WHAT THE EXERCISE ASKS
Search the material below for the word "size" and copy every line in which it occurs.

Start of STORED DATA

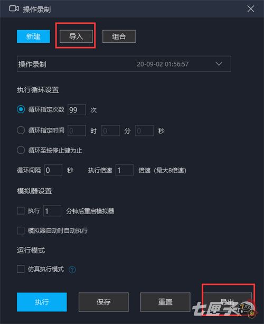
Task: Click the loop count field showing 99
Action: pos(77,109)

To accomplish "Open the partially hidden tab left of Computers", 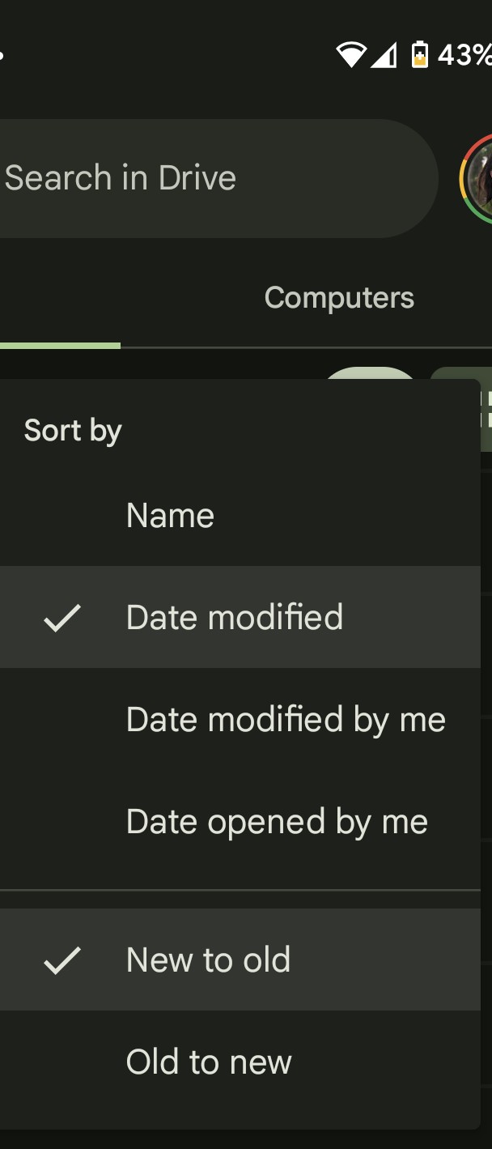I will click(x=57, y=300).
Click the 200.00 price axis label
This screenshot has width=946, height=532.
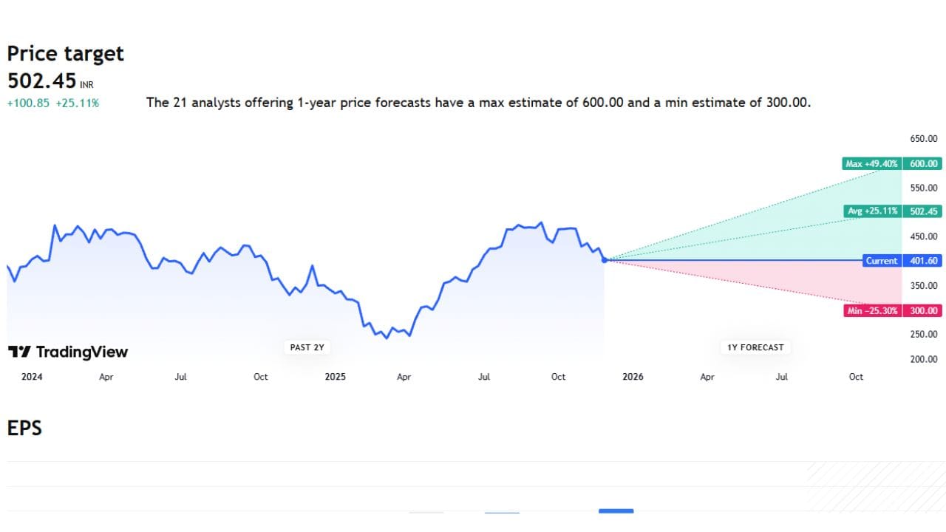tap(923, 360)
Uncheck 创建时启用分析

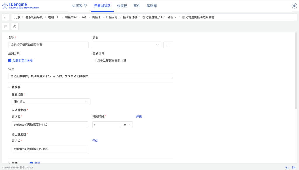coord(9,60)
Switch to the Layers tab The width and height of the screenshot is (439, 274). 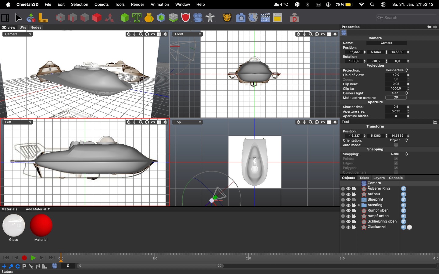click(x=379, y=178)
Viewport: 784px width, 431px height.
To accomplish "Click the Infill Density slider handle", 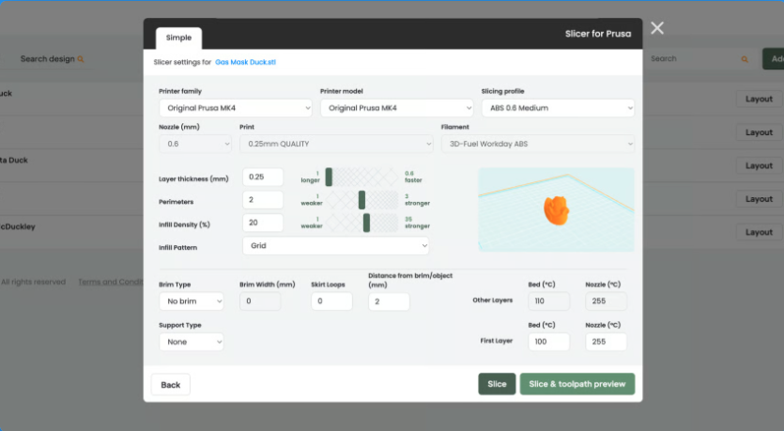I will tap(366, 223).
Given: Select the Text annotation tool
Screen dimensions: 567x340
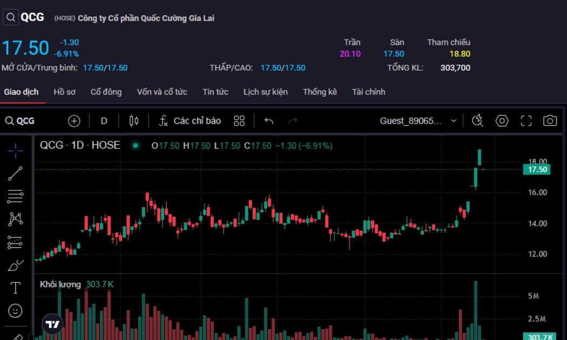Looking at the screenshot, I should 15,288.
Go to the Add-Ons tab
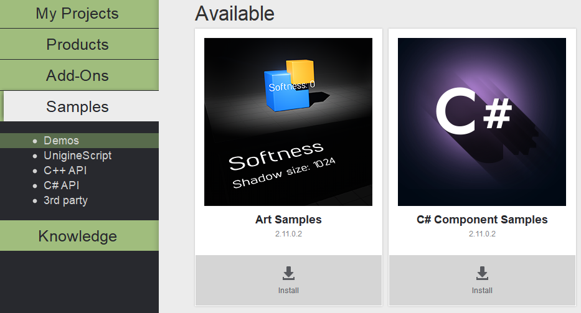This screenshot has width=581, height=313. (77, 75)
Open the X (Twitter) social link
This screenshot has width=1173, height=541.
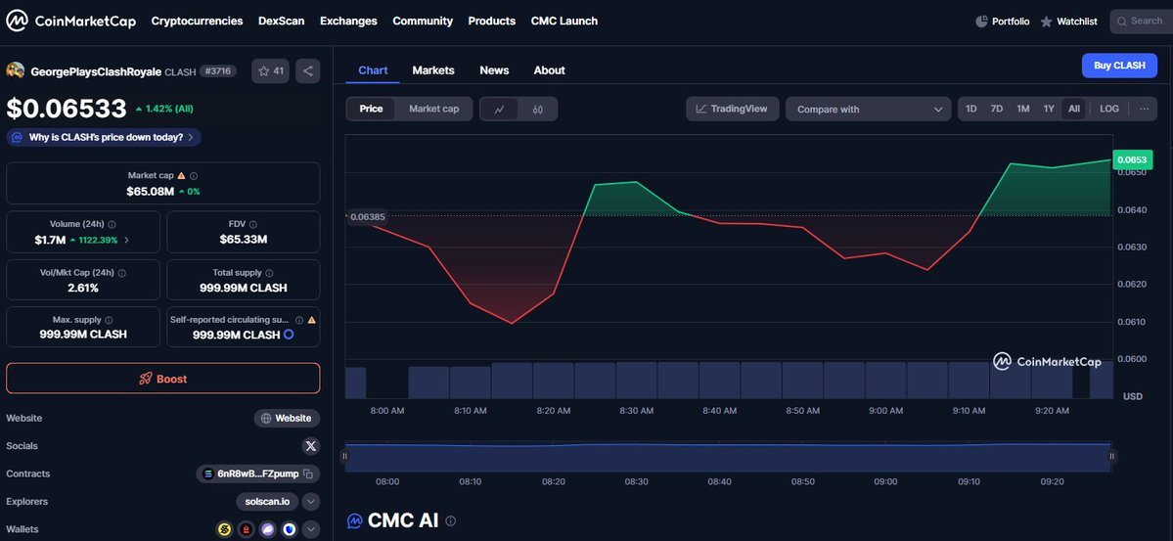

End of STORED DATA
Start of STORED DATA

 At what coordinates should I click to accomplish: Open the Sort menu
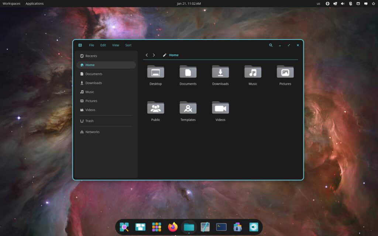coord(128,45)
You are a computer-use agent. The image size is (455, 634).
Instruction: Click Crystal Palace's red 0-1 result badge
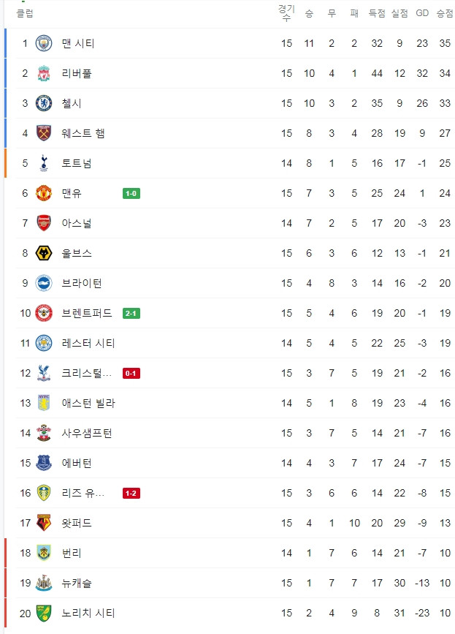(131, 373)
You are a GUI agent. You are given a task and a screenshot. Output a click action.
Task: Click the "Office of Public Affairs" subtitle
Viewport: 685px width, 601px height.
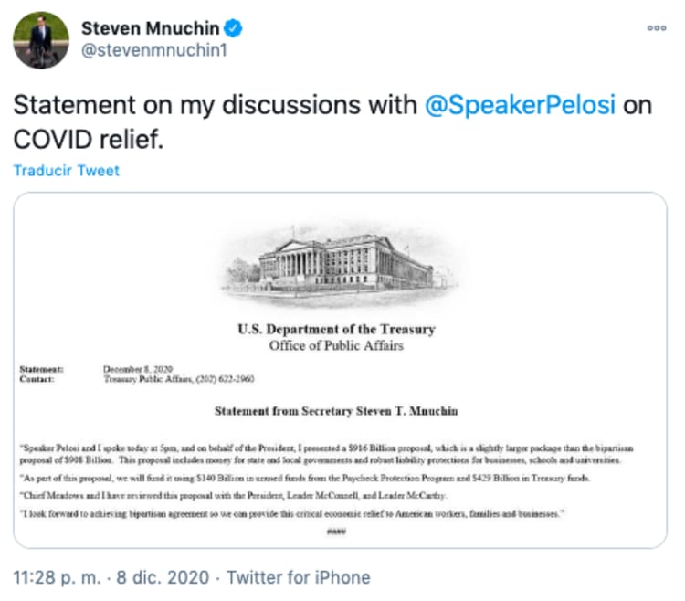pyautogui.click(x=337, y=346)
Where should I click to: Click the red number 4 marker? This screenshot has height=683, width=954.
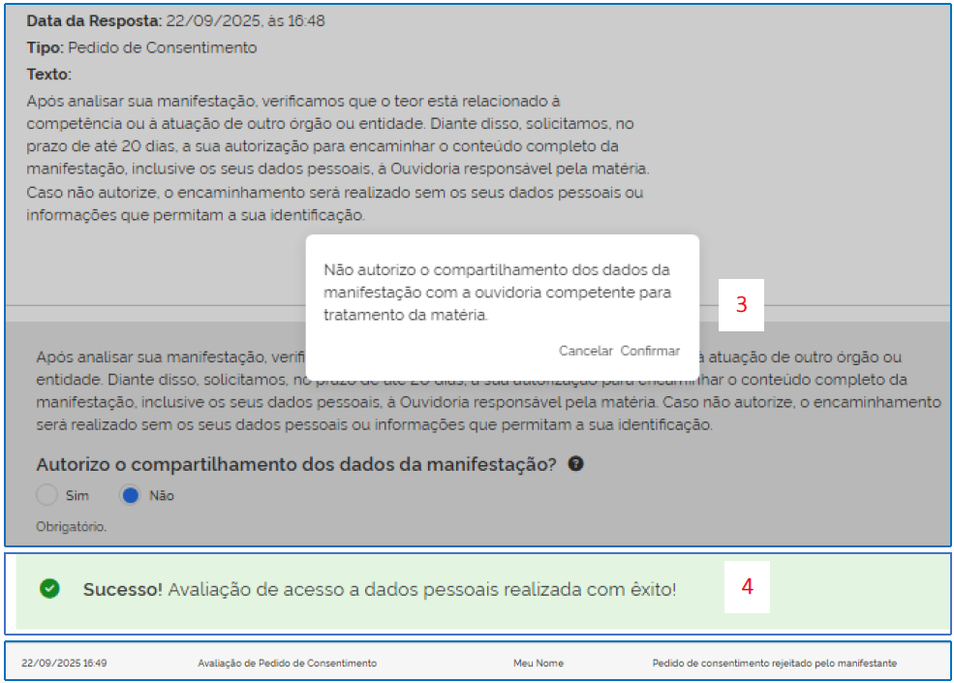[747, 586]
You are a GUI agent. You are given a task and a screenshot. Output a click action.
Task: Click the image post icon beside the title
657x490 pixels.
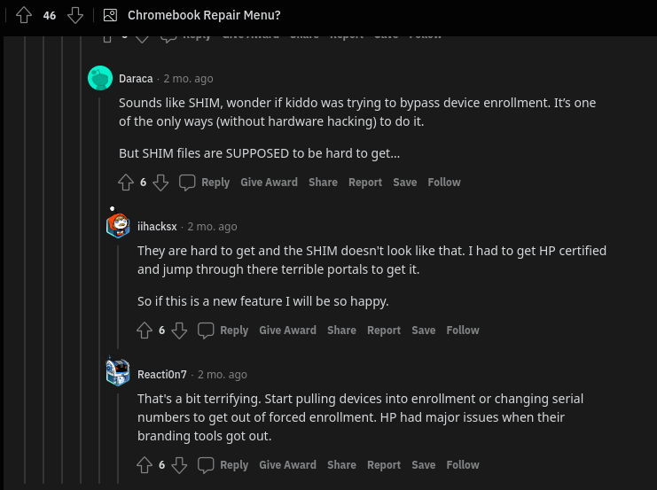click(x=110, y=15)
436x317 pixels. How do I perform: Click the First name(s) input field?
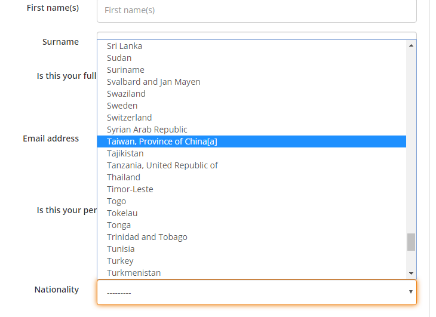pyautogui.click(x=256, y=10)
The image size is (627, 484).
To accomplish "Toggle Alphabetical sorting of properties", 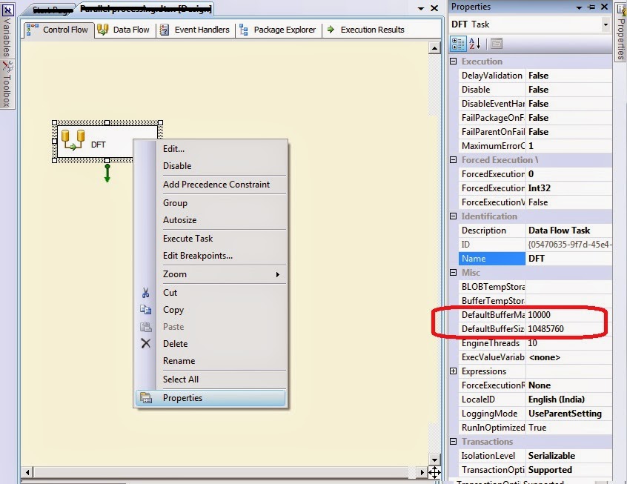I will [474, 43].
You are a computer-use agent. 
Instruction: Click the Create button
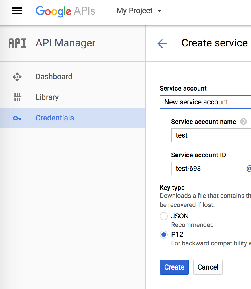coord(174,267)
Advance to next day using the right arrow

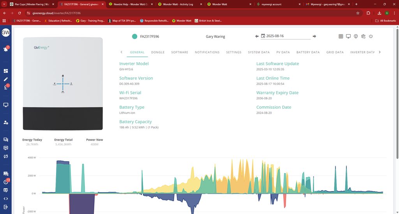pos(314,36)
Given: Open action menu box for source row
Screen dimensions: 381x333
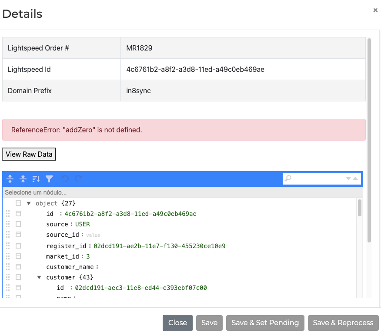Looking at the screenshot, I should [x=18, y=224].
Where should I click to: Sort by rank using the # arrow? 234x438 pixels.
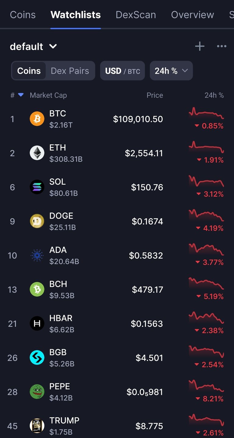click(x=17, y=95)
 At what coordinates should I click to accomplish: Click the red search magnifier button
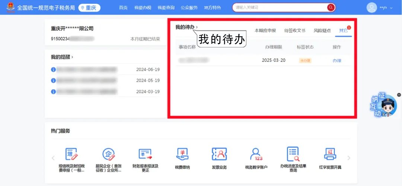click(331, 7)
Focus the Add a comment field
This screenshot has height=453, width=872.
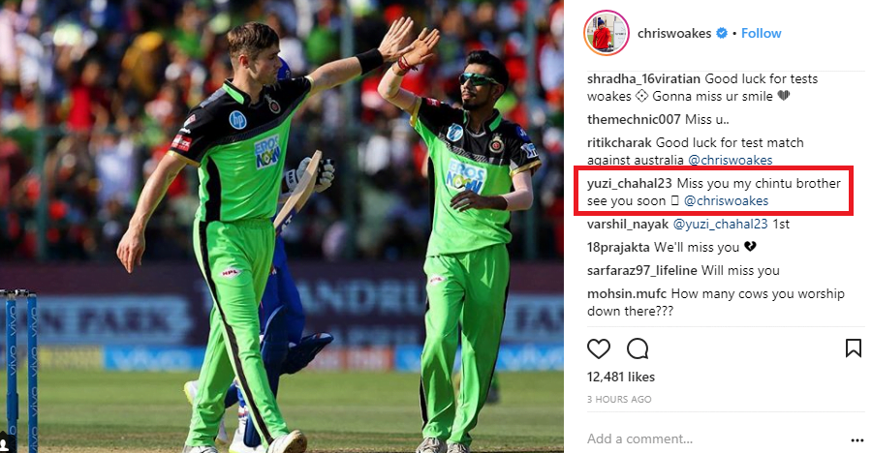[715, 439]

End of STORED DATA

ANSWER
You are a computer-use agent. The image size is (455, 634).
The image size is (627, 484).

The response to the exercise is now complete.